### Document text
╭──

Though we believe that Jesus can cleanse us from all unrighteousness, the main reason for caution in dealing with past sexual offenders is the high rate of re-offence. In some areas of Australia it is as high as 70 %, but it is generally at a rate of around 40 %. These figures indicate a deep-seated problem that, for many offenders, becomes an established pattern of dangerous behaviours and addictions.
I have been a part of a church that dealt with a sex offender in the way Paul prescribed. I have also been associated with others where the whole thing was “swept under the carpet”.

In the first situation the person was immediately stood aside. Both he and the victims were prayerfully dealt with and thoroughly counselled. It was painful and embarrassing at the time, but years later everything is well and truly resolved. The offender was genuinely contrite and sought forgiveness. Everyone concerned has gotten on with their lives and worship.

In the latter scenario victims were not counselled or even interviewed. Perpetrators remained part of the congregation without remorse or confession, to the point of adopting the mantle of “victim” (which has been allowed to happen far too often). Long inaction by the church resulted in pews littered with resentful, angry and frustrated people, some of whom eventually fell away from the fellowship.

Unfortunately, the offenders concerned went on to commit additional, more serious episodes of sexual offence both inside and outside the church. More people were hurt and criminal charges were eventually laid and the perpetrators eventually convicted. Perhaps if the situation had been dealt with properly in the first place, the offenders may have confronted their problem and dealt with it.

╰──

### Supplied entries
╭──

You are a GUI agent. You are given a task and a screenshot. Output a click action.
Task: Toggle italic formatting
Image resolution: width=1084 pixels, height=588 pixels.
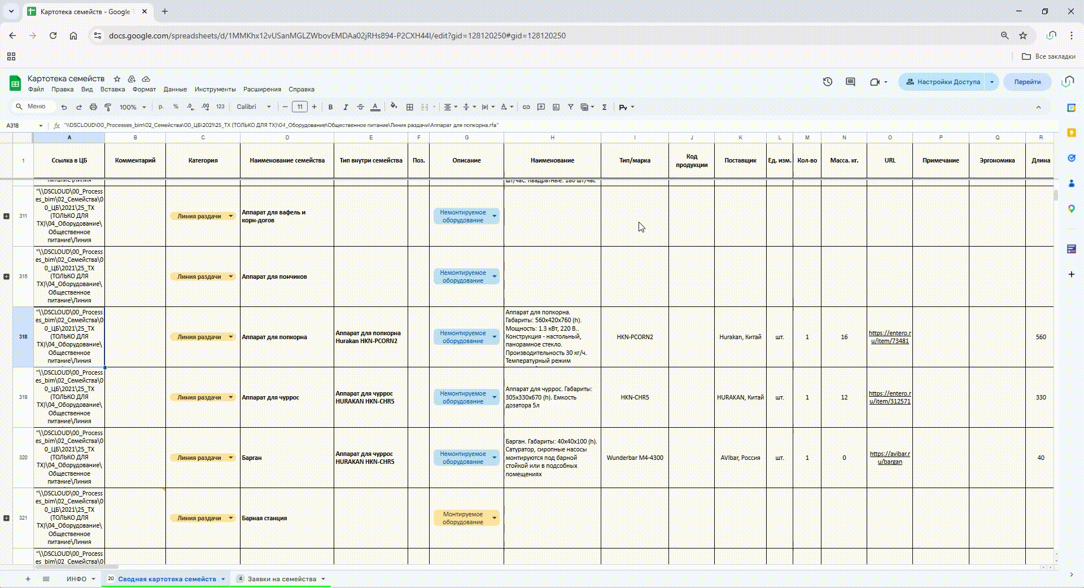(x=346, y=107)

╰──
╭──

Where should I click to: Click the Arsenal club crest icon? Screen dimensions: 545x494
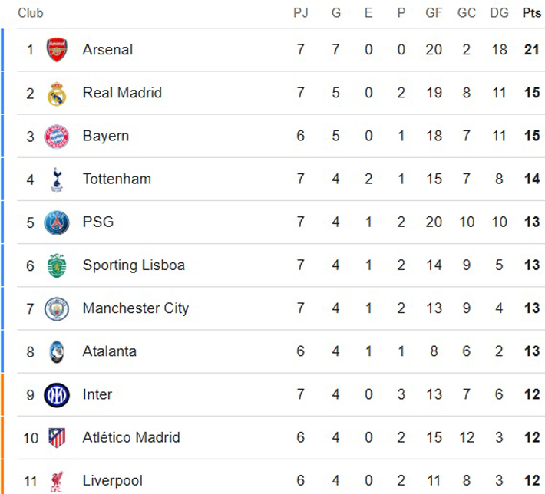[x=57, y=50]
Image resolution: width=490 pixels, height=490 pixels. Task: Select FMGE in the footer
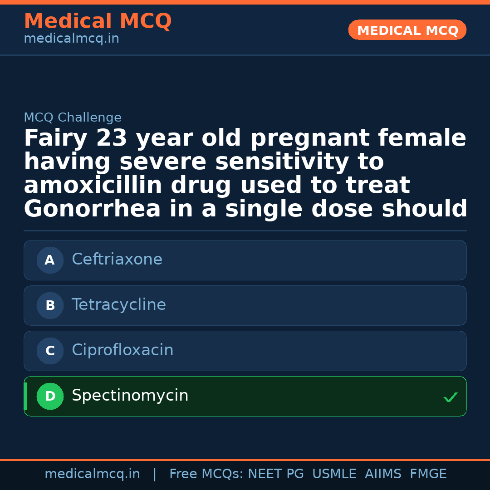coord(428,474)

╰──
╭──

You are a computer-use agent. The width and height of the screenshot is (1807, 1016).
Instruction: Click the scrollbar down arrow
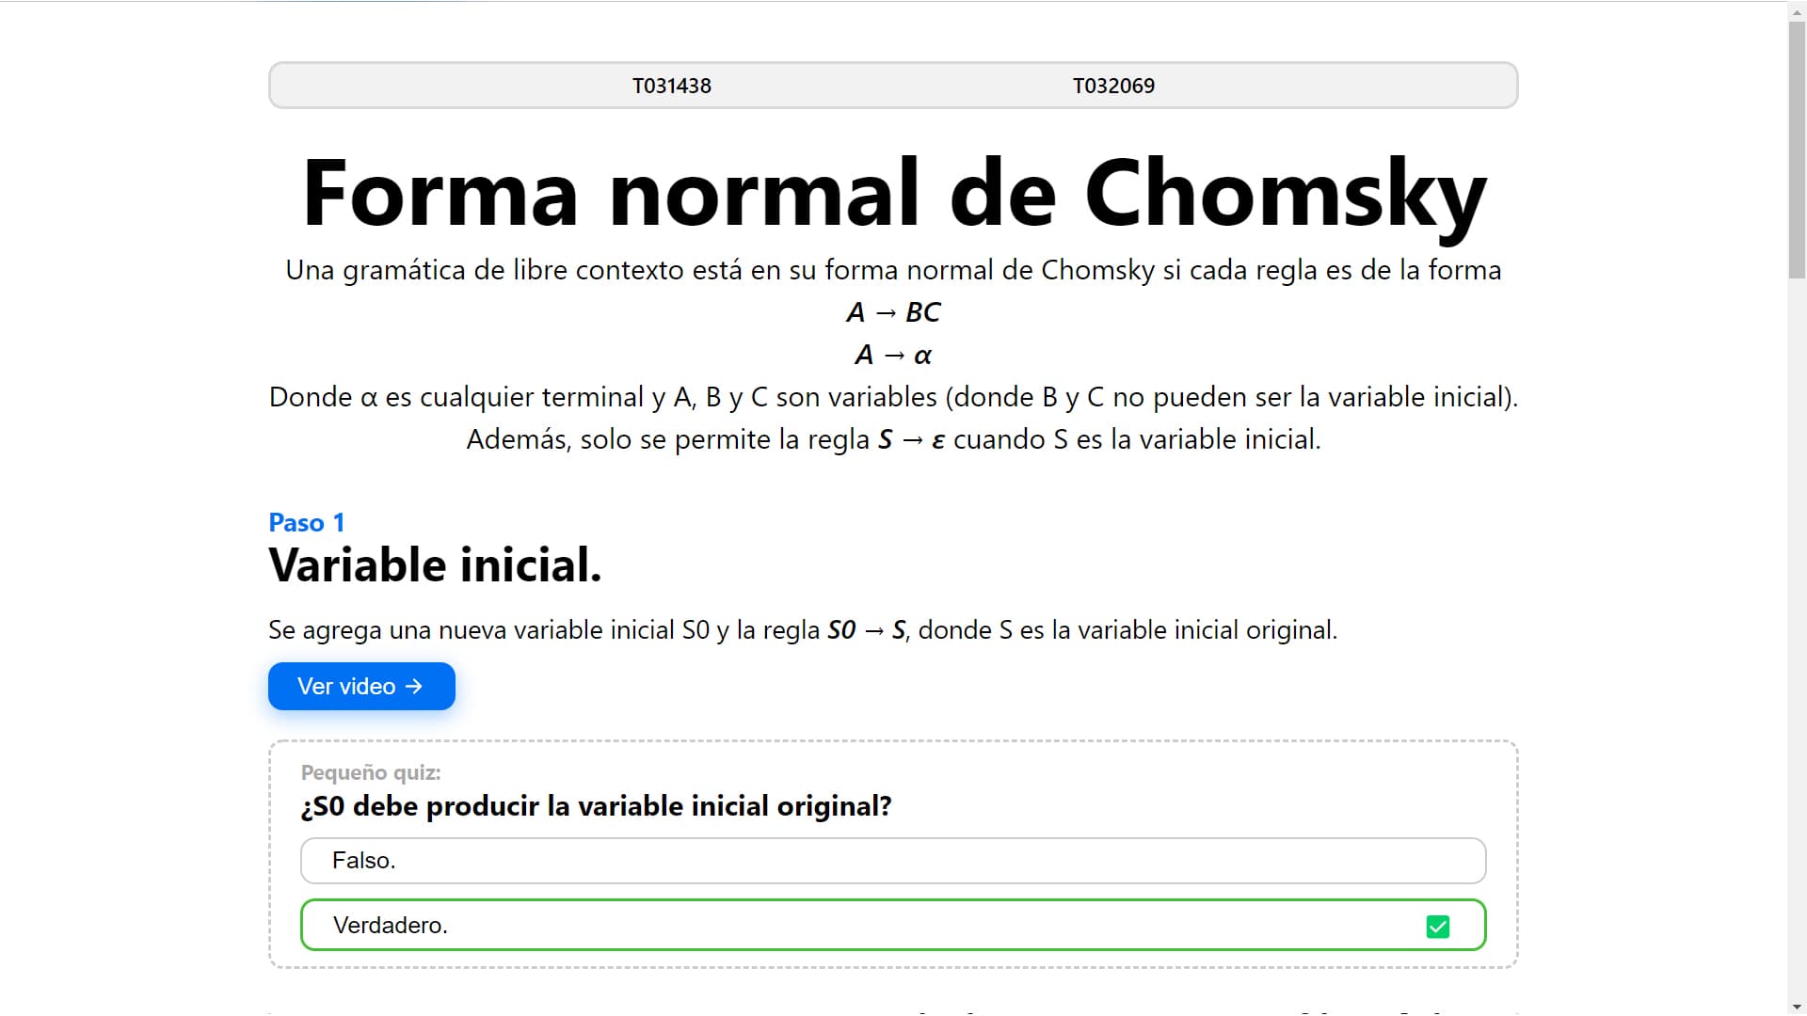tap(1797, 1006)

╰──

### Direction 1
In the passage on church responses to sexual offenders, rewrite the paragraph beginning "In the latter scenario" as a brief list that keeps its main facts.
### Direction 2
List every adjective that the passage on church responses to sexual offenders uses to describe the people left in the pews.
The rows are separate material from the passage on church responses to sexual offenders.

### Complete output 1
- Victims were neither counseled nor interviewed.
- Perpetrators stayed in the congregation without remorse or confession, even taking on the role of "victim."
- The church's long inaction left the pews full of resentful, angry and frustrated people.
- Some of those people eventually left the fellowship.

### Complete output 2
- resentful
- angry
- frustrated